Post by BB+ » Thu May 03, 2012 9:22 am

It could also be useful to revisit the opinion of the Advocate General (see #50 in particular):
45. With regard to computer programs, Directive 91/250 does not define the phrase ‘expression in any form of a computer program’.

46. That lack of definition results from an express choice by the European Union legislature. In its proposal for the directive, (14) the European Commission states that 'it has been recommended by experts in the field that any definition in a directive of what constitutes a program would of necessity become obsolete as future technology changes the nature of programs as they are known today’. (15)

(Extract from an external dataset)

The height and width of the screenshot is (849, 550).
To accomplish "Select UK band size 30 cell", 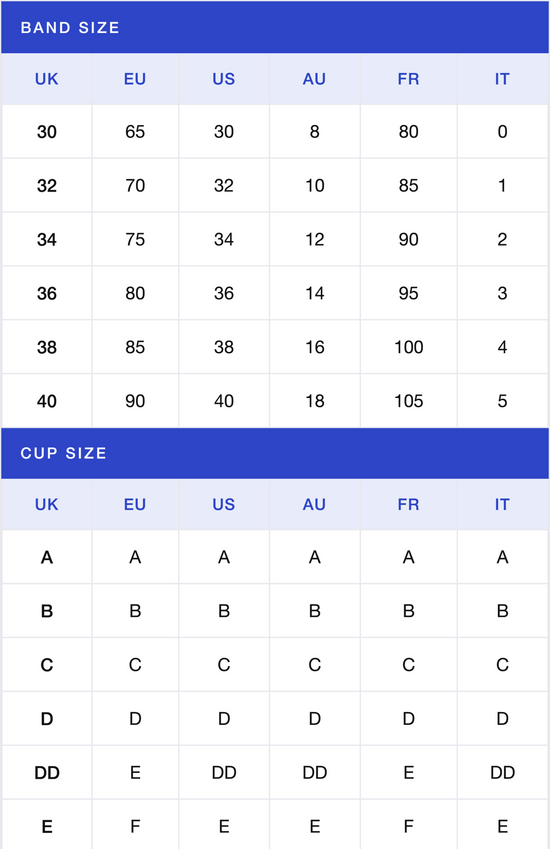I will pyautogui.click(x=47, y=132).
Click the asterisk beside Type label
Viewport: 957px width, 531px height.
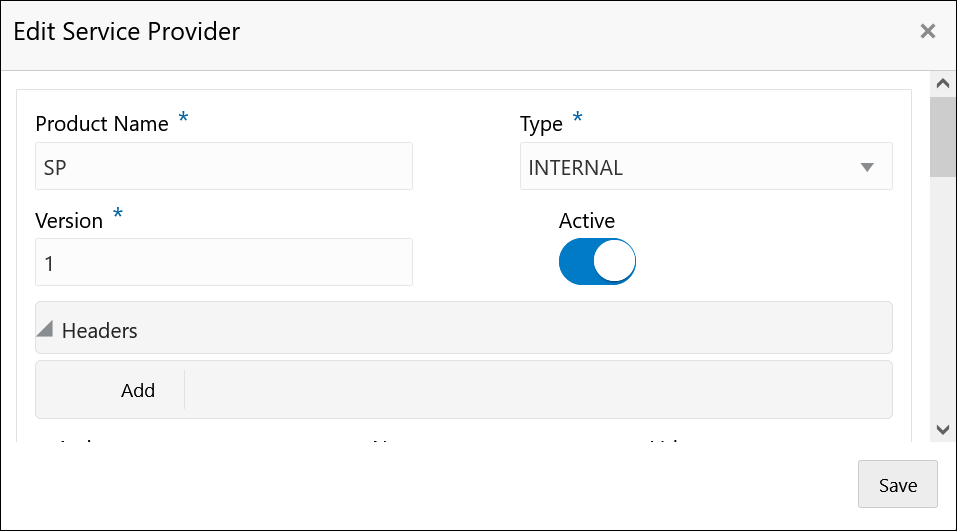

47. However, the European Union legislature did indicate that the elements of creativity, skill and inventiveness manifest themselves in the way in which the program is put together. The programmer defines the tasks to be performed by a computer program and carries out an analysis of the possible ways to achieve those results. The author of a computer program, like the author of a book, selects the steps to be taken and the way in which those steps are expressed gives the program its particular characteristics of speed, efficiency and even style. (16)

48. Consequently, protection for a computer program is conceivable only from the point at which the selection and compilation of those elements are indicative of the creativity and skill of the author and thus set his work apart from that of other authors. (17)

49. In Bezpečnostní softwarová asociace, (18) the Court stated that the object of the protection conferred by Directive 91/250 is the expression in any form of a computer program which permits reproduction of that program in different computer languages, such as the source code and the object code. (19) It also held that any form of expression of a computer program must be protected from the moment when its reproduction would engender the reproduction of the computer program itself, thus enabling the computer to perform its function. (20)

50. The protection of a computer program is not therefore confined to the literal elements of that program, that is to say, the source code and the object code, but extends to any other element expressing the creativity of its author.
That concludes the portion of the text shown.